Nous avons le plaisir de retrouver Jean Rollin (fatigué, certes, mais toujours enthousiaste et disponible) dans quatre des six modules proposés. Pourville est consacré à l'un des paysages les plus représentatifs du cinéma de Rollin, cette plage insolite surplombée d'une falaise crayeuse qui fut pour le réalisateur une constante source d'inspiration. Dans Histoires de fantômes, le cinéaste évoque des phénomènes surnaturels s'étant déroulés sur les tournages de deux de ses films, « Le frisson des vampires » et « Les Démoniaques ». Égaré parmi les tombes est l'occasion pour Jean Rollin de retourner dans un autre lieu qu'il affectionne, le cimetière du Père Lachaise, qui servit de cadre pour « Les deux orphelines vampires » et « La nuit des horloges ». Enfin, la rencontre du réalisateur avec Jean-Pierre Bouyxou dans la boutique Hors-Circuits, animée par Stéphane du Mesnildot (journaliste aux Cahiers du cinéma) est l'occasion de réhabiliter l’œuvre de Jean Rollin et de voir à quel point lui et Bouyxou partageaient une passion non seulement pour le 7ème Art mais aussi pour la littérature, le surréalisme ou encore le Grand Guignol.
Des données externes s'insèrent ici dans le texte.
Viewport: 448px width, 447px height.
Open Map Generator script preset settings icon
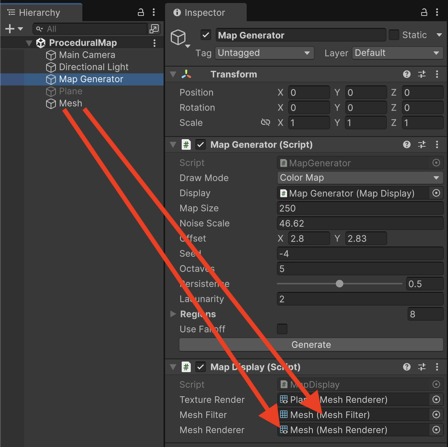pos(422,144)
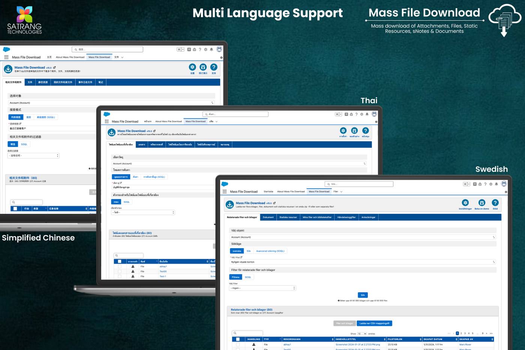The width and height of the screenshot is (525, 350).
Task: Open the Account (Account) object dropdown
Action: point(362,237)
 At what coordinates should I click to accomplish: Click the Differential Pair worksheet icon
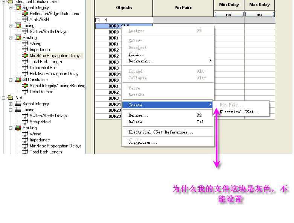(x=25, y=67)
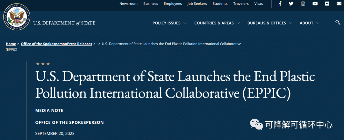Select Visas in the top navigation
The width and height of the screenshot is (344, 140).
click(259, 4)
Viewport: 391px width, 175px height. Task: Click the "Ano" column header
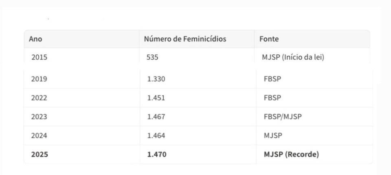coord(35,39)
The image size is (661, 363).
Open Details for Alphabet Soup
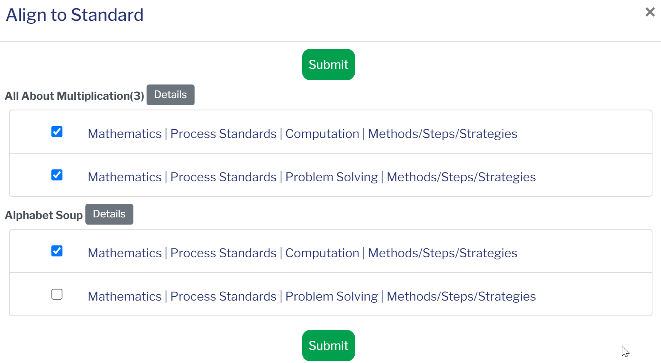pos(109,214)
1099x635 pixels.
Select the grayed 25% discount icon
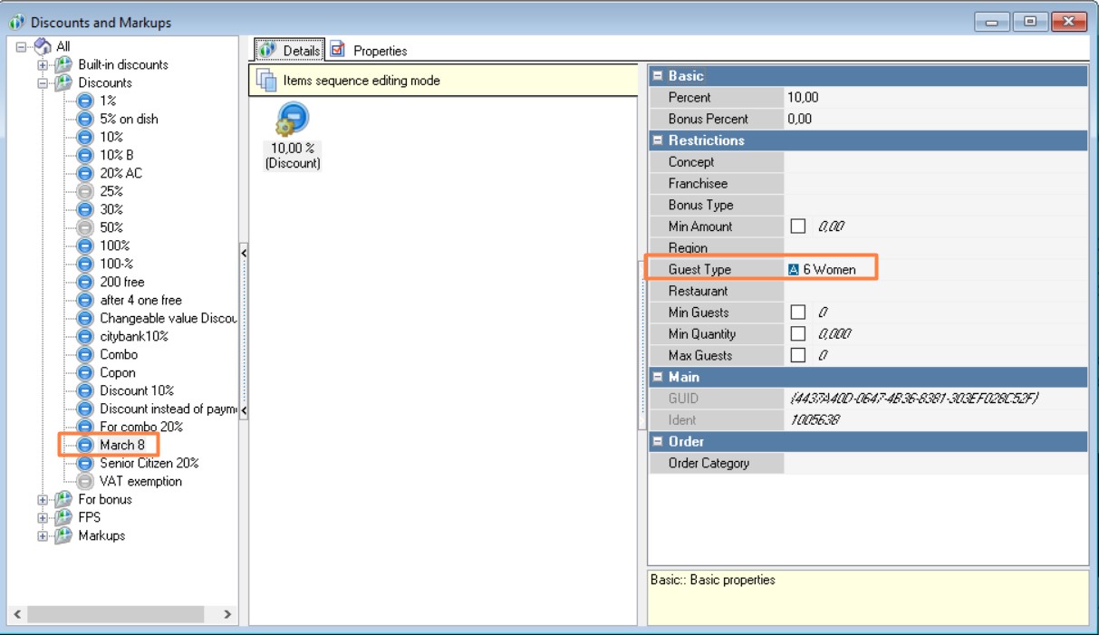tap(84, 191)
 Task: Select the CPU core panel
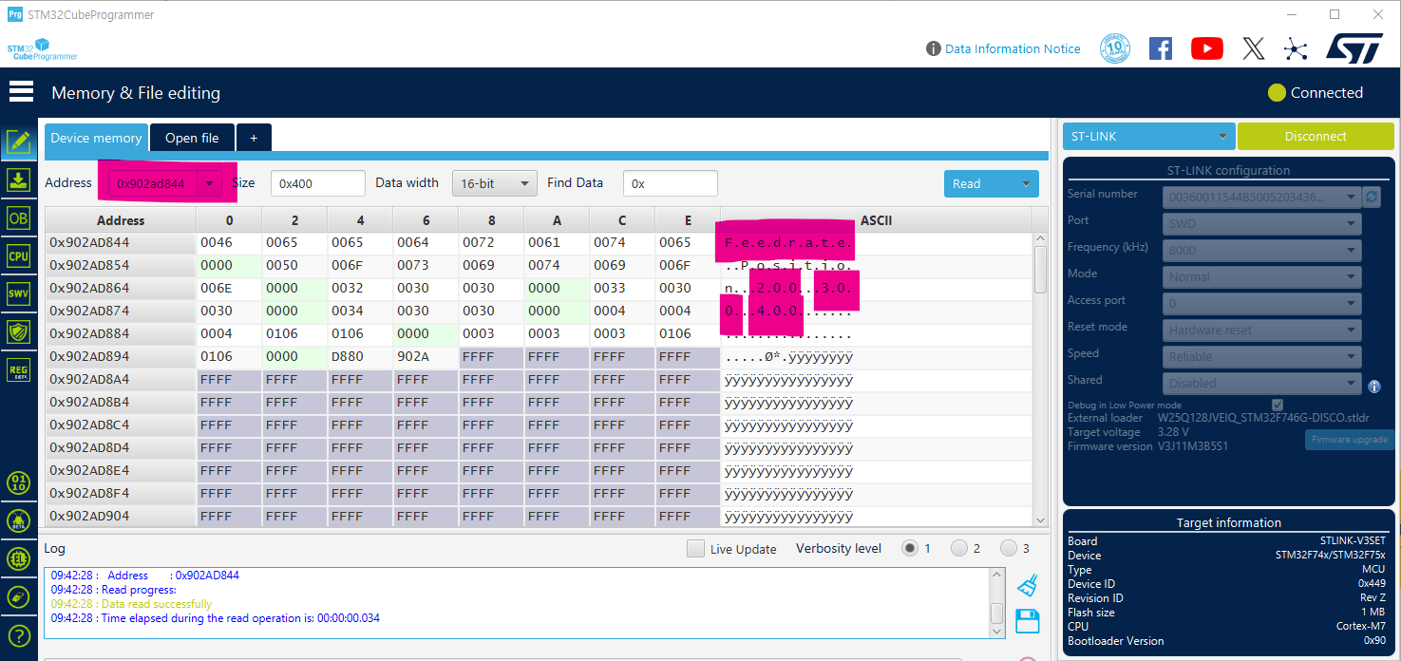click(19, 255)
A noter, la présence ce jour là dans l'assistance de Jean-Pierre Bastid, autre trublion du cinéma français.
Les deux derniers modules sont consacrés pour l'un à Natalie Perrey (décédée le 25 mars 2012), qui fut très proche du cinéaste, et travailla en tant que scripte, assistante-réalisateur, costumière et actrice ; pour l'autre à Philippe D'Aram, compositeur de musiques de films qui travailla sur six des long métrages de Jean Rollin ainsi que sur ce documentaire.
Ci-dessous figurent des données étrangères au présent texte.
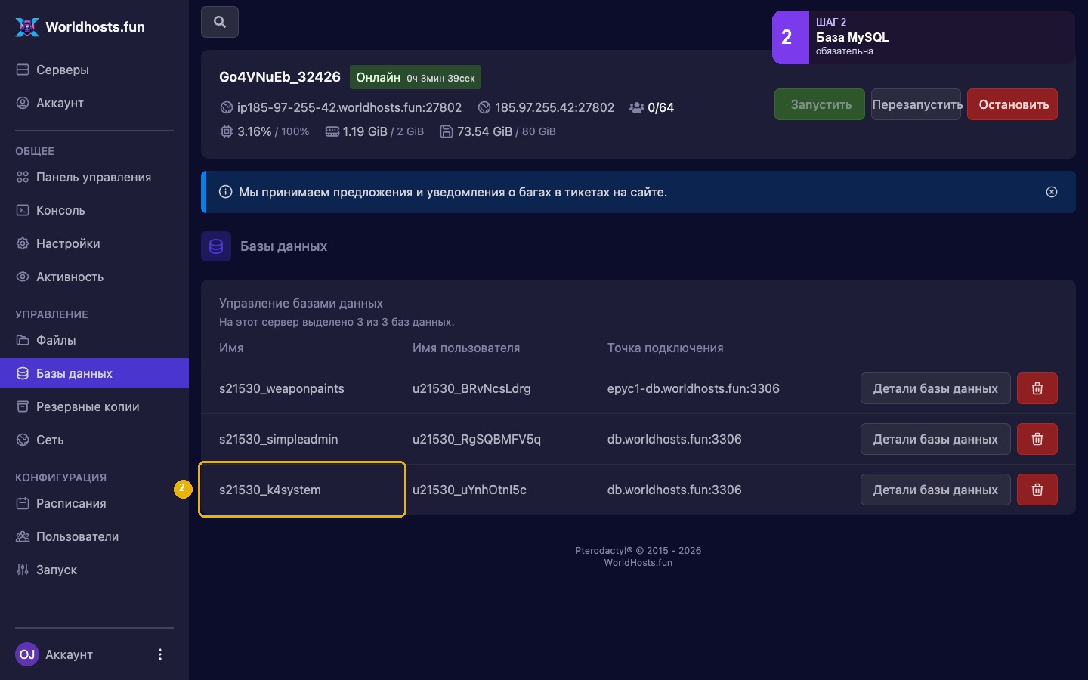The image size is (1088, 680).
Task: Click the Перезапустить server button
Action: point(916,104)
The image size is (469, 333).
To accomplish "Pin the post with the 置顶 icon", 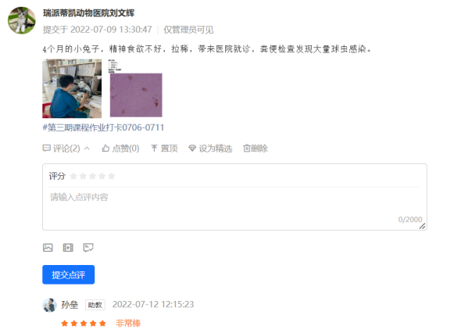I will click(154, 148).
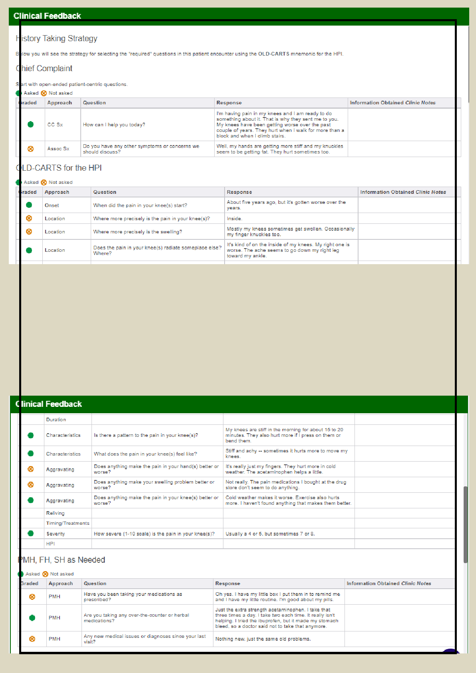
Task: Click the orange Not asked icon in Assoc Sx row
Action: [31, 149]
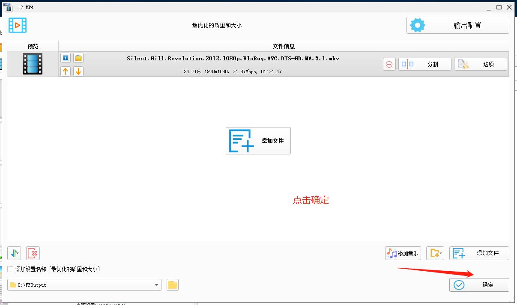Screen dimensions: 517x305
Task: Enable 添加设置名称 checkbox for output naming
Action: click(9, 269)
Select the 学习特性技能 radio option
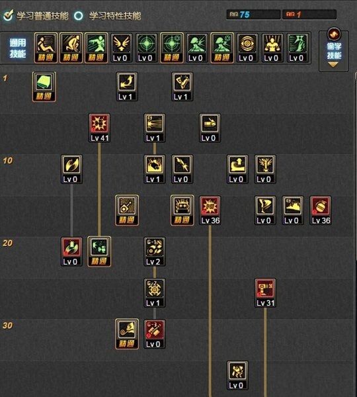Screen dimensions: 357x397 tap(79, 16)
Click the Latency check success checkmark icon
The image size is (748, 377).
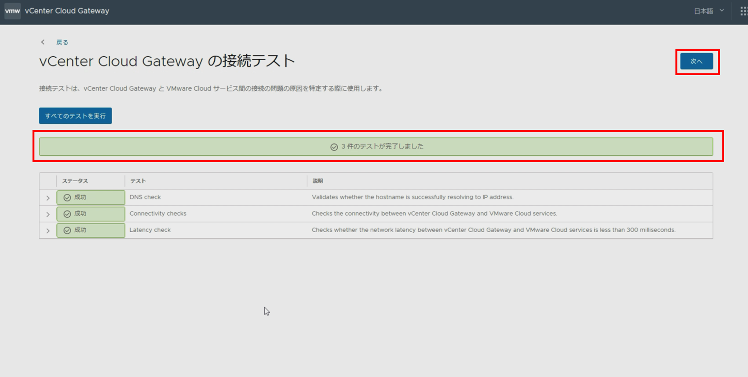[67, 230]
Enfin, le dvd est accompagné d'un fac-similé du fanzine Fantasticorama, un extrait du n°4 dans lequel Jérome Pottier avait rencontré Jean Rollin et réalisé une très belle interview. Jérome Pottier a créé voici quelques années Les Films de la Gorgone et anime également une émission de radio hebdomadaire, Culture Prohibée. Un dernier mot sur la jaquette, réversible, dont celle au recto a été conçue par le talentueux Grégory Lê, illustrateur et graphiste dont on peut voir les travaux sur son site gengiskhan-artwork.
En résumé, cette édition du documentaire « Jean Rollin, le rêveur égaré » paraît indispensable à tous ceux qui aiment le réalisateur, et peut être l'outil idéal pour tous ceux qui voudraient découvrir cet homme qui fut l'un des rares cinéastes français à œuvrer dans le fantastique avec une touche de poésie à la fois naïve et charmante.